# [WHAT YOU ARE ASKED TO DO]
Rewrite the records below as a numbered list, leaving out the blank lines.

# [PROVIDED RECORDS]
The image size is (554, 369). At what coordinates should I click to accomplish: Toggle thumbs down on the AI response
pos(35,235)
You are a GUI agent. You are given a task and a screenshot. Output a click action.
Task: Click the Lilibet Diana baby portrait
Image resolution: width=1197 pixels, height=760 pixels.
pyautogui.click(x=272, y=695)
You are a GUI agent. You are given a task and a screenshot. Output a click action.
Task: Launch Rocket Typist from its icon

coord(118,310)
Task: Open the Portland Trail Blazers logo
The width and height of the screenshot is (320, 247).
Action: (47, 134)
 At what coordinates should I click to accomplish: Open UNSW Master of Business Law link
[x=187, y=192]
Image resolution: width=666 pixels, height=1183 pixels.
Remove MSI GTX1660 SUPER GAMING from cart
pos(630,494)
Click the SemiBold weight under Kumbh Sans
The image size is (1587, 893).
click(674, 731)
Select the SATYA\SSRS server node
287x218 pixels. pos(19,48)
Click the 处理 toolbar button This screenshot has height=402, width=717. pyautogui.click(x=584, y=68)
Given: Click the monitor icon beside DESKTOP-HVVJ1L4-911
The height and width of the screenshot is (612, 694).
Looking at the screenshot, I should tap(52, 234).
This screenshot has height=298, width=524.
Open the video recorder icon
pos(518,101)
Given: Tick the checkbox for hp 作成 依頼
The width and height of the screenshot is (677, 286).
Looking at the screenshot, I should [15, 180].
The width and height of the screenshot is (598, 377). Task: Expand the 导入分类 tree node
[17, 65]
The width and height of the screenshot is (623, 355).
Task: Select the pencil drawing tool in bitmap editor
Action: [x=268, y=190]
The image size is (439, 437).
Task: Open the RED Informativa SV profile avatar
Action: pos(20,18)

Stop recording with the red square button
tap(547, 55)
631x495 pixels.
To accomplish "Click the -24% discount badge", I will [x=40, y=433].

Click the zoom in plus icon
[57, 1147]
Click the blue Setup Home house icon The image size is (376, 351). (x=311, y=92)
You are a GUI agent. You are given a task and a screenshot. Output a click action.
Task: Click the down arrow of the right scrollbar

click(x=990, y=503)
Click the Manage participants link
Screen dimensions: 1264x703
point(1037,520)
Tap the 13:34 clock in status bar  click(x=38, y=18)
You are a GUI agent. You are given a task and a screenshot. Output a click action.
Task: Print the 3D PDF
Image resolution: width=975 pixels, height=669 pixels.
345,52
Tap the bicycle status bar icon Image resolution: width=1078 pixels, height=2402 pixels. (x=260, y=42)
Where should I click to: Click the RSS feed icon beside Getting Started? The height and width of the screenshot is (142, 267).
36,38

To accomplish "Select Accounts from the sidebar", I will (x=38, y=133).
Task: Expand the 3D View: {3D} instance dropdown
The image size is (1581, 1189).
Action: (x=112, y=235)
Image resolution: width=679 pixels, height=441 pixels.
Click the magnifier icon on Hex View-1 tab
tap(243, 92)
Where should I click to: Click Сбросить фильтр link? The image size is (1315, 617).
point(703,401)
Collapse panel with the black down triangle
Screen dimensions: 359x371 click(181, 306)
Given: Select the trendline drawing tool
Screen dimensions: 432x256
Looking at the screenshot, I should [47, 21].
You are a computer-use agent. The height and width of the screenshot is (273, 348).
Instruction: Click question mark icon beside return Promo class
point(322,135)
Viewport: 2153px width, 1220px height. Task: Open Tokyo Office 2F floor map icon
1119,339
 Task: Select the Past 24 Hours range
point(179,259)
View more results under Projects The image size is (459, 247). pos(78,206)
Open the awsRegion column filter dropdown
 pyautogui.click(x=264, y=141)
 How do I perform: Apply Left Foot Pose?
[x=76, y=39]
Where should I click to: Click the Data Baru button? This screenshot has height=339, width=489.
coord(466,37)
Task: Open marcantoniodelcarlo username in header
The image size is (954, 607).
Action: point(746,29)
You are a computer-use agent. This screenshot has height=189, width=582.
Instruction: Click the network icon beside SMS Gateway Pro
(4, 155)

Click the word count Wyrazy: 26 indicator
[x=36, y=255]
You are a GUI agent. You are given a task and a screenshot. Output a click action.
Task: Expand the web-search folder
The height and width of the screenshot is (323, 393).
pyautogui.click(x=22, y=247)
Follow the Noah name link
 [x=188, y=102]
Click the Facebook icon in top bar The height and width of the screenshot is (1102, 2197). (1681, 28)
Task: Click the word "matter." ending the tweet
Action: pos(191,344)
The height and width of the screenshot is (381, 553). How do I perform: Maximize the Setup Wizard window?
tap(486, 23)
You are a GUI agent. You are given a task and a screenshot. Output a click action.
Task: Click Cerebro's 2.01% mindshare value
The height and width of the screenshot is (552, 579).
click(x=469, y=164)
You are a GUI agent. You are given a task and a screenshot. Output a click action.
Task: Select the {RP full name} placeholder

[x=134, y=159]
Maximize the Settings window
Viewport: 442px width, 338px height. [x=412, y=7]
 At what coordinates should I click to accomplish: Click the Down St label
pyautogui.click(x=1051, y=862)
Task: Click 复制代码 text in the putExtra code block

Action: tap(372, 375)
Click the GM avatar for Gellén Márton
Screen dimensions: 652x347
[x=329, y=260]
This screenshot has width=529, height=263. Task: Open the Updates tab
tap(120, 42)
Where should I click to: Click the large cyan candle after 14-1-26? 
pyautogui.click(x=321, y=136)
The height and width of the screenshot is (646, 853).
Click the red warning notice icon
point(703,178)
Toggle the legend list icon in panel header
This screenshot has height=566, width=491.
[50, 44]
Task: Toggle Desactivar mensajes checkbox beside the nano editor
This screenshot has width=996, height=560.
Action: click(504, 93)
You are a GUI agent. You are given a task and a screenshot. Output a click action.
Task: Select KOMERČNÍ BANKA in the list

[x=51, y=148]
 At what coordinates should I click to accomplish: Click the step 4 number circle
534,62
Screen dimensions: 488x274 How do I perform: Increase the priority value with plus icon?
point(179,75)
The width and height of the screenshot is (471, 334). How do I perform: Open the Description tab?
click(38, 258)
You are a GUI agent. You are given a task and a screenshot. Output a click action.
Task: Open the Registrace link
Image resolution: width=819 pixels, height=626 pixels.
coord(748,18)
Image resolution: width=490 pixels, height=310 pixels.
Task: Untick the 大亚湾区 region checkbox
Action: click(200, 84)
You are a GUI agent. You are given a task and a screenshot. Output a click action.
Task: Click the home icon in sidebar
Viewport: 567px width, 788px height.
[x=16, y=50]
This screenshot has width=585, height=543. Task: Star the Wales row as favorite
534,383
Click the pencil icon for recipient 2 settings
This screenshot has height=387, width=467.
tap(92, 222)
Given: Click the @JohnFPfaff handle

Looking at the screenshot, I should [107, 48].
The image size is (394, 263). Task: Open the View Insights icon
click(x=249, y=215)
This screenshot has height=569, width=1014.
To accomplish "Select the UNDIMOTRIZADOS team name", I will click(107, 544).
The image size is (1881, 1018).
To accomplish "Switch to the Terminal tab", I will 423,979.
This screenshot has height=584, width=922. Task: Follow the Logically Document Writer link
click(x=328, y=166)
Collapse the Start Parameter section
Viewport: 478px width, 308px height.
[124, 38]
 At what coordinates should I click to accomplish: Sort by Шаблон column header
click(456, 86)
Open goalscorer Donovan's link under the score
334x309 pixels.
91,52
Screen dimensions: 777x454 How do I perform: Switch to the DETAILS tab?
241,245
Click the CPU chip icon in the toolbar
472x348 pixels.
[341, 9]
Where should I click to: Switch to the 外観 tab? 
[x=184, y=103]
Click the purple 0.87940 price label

# [SOLUTION]
1. The image size is (554, 369). At what coordinates should I click to accomplish: Toggle thumbs down on the AI response
2. pos(35,235)
3. You are a GUI agent. You are given a task and a screenshot. Output a click action.
4. Task: Click the Lilibet Diana baby portrait
5. Image resolution: width=1197 pixels, height=760 pixels.
6. pyautogui.click(x=272, y=695)
7. You are a GUI agent. You are given a task and a screenshot. Output a click action.
8. Task: Launch Rocket Typist from its icon
9. coord(118,310)
10. Task: Open the Portland Trail Blazers logo
11. The width and height of the screenshot is (320, 247).
12. Action: (47, 134)
13.  At what coordinates should I click to accomplish: Open UNSW Master of Business Law link
14. [x=187, y=192]
15. Image resolution: width=666 pixels, height=1183 pixels.
16. Remove MSI GTX1660 SUPER GAMING from cart
17. pos(630,494)
18. Click the SemiBold weight under Kumbh Sans
19. The image size is (1587, 893).
20. click(674, 731)
21. Select the SATYA\SSRS server node
22. 287x218 pixels. pos(19,48)
23. Click the 处理 toolbar button This screenshot has height=402, width=717. pyautogui.click(x=584, y=68)
24. Given: Click the monitor icon beside DESKTOP-HVVJ1L4-911
25. The height and width of the screenshot is (612, 694).
26. Looking at the screenshot, I should tap(52, 234).
27. This screenshot has height=298, width=524.
28. Open the video recorder icon
29. pos(518,101)
30. Given: Tick the checkbox for hp 作成 依頼
31. The width and height of the screenshot is (677, 286).
32. Looking at the screenshot, I should [15, 180].
33. The width and height of the screenshot is (598, 377). Task: Expand the 导入分类 tree node
34. [17, 65]
35. The width and height of the screenshot is (623, 355).
36. Task: Select the pencil drawing tool in bitmap editor
37. Action: [x=268, y=190]
38. The image size is (439, 437).
39. Task: Open the RED Informativa SV profile avatar
40. Action: pos(20,18)
41. Stop recording with the red square button
42. tap(547, 55)
43. 631x495 pixels.
44. To accomplish "Click the -24% discount badge", I will [x=40, y=433].
45. Click the zoom in plus icon
46. [57, 1147]
47. Click the blue Setup Home house icon The image size is (376, 351). (x=311, y=92)
48. You are a GUI agent. You are given a task and a screenshot. Output a click action.
49. Task: Click the down arrow of the right scrollbar
50. click(x=990, y=503)
51. Click the Manage participants link
52. Screen dimensions: 1264x703
53. point(1037,520)
54. Tap the 13:34 clock in status bar  click(x=38, y=18)
55. You are a GUI agent. You are given a task and a screenshot. Output a click action.
56. Task: Print the 3D PDF
57. Image resolution: width=975 pixels, height=669 pixels.
58. 345,52
59. Tap the bicycle status bar icon Image resolution: width=1078 pixels, height=2402 pixels. (x=260, y=42)
60. Where should I click to: Click the RSS feed icon beside Getting Started? The height and width of the screenshot is (142, 267).
61. 36,38
62. To accomplish "Select Accounts from the sidebar", I will (x=38, y=133).
63. Task: Expand the 3D View: {3D} instance dropdown
64. The image size is (1581, 1189).
65. Action: (x=112, y=235)
66. Image resolution: width=679 pixels, height=441 pixels.
67. Click the magnifier icon on Hex View-1 tab
68. tap(243, 92)
69. Where should I click to: Click Сбросить фильтр link? The image size is (1315, 617).
70. point(703,401)
71. Collapse panel with the black down triangle
72. Screen dimensions: 359x371 click(181, 306)
73. Given: Select the trendline drawing tool
74. Screen dimensions: 432x256
75. Looking at the screenshot, I should [47, 21].
76. You are a computer-use agent. The height and width of the screenshot is (273, 348).
77. Instruction: Click question mark icon beside return Promo class
78. point(322,135)
79. Viewport: 2153px width, 1220px height. Task: Open Tokyo Office 2F floor map icon
80. 1119,339
81.  Task: Select the Past 24 Hours range
82. point(179,259)
83. View more results under Projects The image size is (459, 247). pos(78,206)
84. Open the awsRegion column filter dropdown
85.  pyautogui.click(x=264, y=141)
86.  How do I perform: Apply Left Foot Pose?
87. [x=76, y=39]
88. Where should I click to: Click the Data Baru button? This screenshot has height=339, width=489.
89. coord(466,37)
90. Task: Open marcantoniodelcarlo username in header
91. The image size is (954, 607).
92. Action: point(746,29)
93. You are a computer-use agent. This screenshot has height=189, width=582.
94. Instruction: Click the network icon beside SMS Gateway Pro
95. (4, 155)
96. Click the word count Wyrazy: 26 indicator
97. [x=36, y=255]
98. You are a GUI agent. You are given a task and a screenshot. Output a click action.
99. Task: Expand the web-search folder
100. The height and width of the screenshot is (323, 393).
101. pyautogui.click(x=22, y=247)
102. Follow the Noah name link
103.  [x=188, y=102]
104. Click the Facebook icon in top bar The height and width of the screenshot is (1102, 2197). (1681, 28)
105. Task: Click the word "matter." ending the tweet
106. Action: pos(191,344)
107. The height and width of the screenshot is (381, 553). How do I perform: Maximize the Setup Wizard window?
108. tap(486, 23)
109. You are a GUI agent. You are given a task and a screenshot. Output a click action.
110. Task: Click Cerebro's 2.01% mindshare value
111. The height and width of the screenshot is (552, 579).
112. click(x=469, y=164)
113. You are a GUI agent. You are given a task and a screenshot. Output a click action.
114. Task: Select the {RP full name} placeholder
115. [x=134, y=159]
116. Maximize the Settings window
117. Viewport: 442px width, 338px height. [x=412, y=7]
118.  At what coordinates should I click to accomplish: Click the Down St label
119. pyautogui.click(x=1051, y=862)
120. Task: Click 复制代码 text in the putExtra code block
121. Action: tap(372, 375)
122. Click the GM avatar for Gellén Márton
123. Screen dimensions: 652x347
124. [x=329, y=260]
125. This screenshot has width=529, height=263. Task: Open the Updates tab
126. tap(120, 42)
127. Where should I click to: Click the large cyan candle after 14-1-26? 
128. pyautogui.click(x=321, y=136)
129. The height and width of the screenshot is (646, 853).
130. Click the red warning notice icon
131. point(703,178)
132. Toggle the legend list icon in panel header
133. This screenshot has height=566, width=491.
134. [50, 44]
135. Task: Toggle Desactivar mensajes checkbox beside the nano editor
136. This screenshot has width=996, height=560.
137. Action: click(504, 93)
138. You are a GUI agent. You are given a task and a screenshot. Output a click action.
139. Task: Select KOMERČNÍ BANKA in the list
140. [x=51, y=148]
141.  At what coordinates should I click to accomplish: Click the step 4 number circle
142. 534,62
143. Screen dimensions: 488x274 How do I perform: Increase the priority value with plus icon?
144. point(179,75)
145. The width and height of the screenshot is (471, 334). How do I perform: Open the Description tab?
146. click(38, 258)
147. You are a GUI agent. You are given a task and a screenshot. Output a click action.
148. Task: Open the Registrace link
149. Image resolution: width=819 pixels, height=626 pixels.
150. coord(748,18)
151. Image resolution: width=490 pixels, height=310 pixels.
152. Task: Untick the 大亚湾区 region checkbox
153. Action: click(200, 84)
154. You are a GUI agent. You are given a task and a screenshot. Output a click action.
155. Task: Click the home icon in sidebar
156. Viewport: 567px width, 788px height.
157. [x=16, y=50]
158. This screenshot has width=585, height=543. Task: Star the Wales row as favorite
159. 534,383
160. Click the pencil icon for recipient 2 settings
161. This screenshot has height=387, width=467.
162. tap(92, 222)
163. Given: Click the @JohnFPfaff handle
164. Looking at the screenshot, I should [107, 48].
165. The image size is (394, 263). Task: Open the View Insights icon
166. click(x=249, y=215)
167. This screenshot has height=569, width=1014.
168. To accomplish "Select the UNDIMOTRIZADOS team name", I will click(107, 544).
169. The image size is (1881, 1018).
170. To accomplish "Switch to the Terminal tab", I will 423,979.
171. This screenshot has height=584, width=922. Task: Follow the Logically Document Writer link
172. click(x=328, y=166)
173. Collapse the Start Parameter section
174. Viewport: 478px width, 308px height.
175. [124, 38]
176.  At what coordinates should I click to accomplish: Sort by Шаблон column header
177. click(456, 86)
178. Open goalscorer Donovan's link under the score
179. 334x309 pixels.
180. 91,52
181. Screen dimensions: 777x454 How do I perform: Switch to the DETAILS tab?
182. 241,245
183. Click the CPU chip icon in the toolbar
184. 472x348 pixels.
185. [341, 9]
186. Where should I click to: Switch to the 外観 tab? 
187. [x=184, y=103]
188. Click the purple 0.87940 price label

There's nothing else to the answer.